[Stored data entries]

---+---

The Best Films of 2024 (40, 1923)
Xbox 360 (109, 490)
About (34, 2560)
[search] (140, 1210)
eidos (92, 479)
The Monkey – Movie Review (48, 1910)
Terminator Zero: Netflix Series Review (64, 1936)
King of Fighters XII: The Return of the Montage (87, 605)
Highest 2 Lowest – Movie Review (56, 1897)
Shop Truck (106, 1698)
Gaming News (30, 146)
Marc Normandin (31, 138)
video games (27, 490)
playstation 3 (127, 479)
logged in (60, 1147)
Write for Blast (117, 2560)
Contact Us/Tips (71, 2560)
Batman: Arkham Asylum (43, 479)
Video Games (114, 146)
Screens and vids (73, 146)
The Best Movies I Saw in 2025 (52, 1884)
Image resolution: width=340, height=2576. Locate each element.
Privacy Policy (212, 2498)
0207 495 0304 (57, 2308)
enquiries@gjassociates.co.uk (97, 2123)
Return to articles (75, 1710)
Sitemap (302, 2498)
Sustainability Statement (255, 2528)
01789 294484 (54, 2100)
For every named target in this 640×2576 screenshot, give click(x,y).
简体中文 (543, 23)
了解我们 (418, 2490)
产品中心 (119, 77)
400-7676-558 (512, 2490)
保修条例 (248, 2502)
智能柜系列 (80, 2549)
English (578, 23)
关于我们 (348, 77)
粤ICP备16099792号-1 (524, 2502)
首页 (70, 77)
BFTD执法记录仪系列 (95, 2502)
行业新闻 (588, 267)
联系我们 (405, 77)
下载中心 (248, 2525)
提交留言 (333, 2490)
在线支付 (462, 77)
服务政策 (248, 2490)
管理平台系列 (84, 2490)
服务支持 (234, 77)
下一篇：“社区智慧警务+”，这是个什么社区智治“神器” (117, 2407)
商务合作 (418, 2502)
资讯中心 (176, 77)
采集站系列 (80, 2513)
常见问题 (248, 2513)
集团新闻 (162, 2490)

---+---

▶ _WHAT NEEDS TO BE DONE_
Look above for every line with the word "Return" and copy it.

▶ _EXPECTED ANSWER_
King of Fighters XII: The Return of the Montage (87, 605)
Return to articles (75, 1710)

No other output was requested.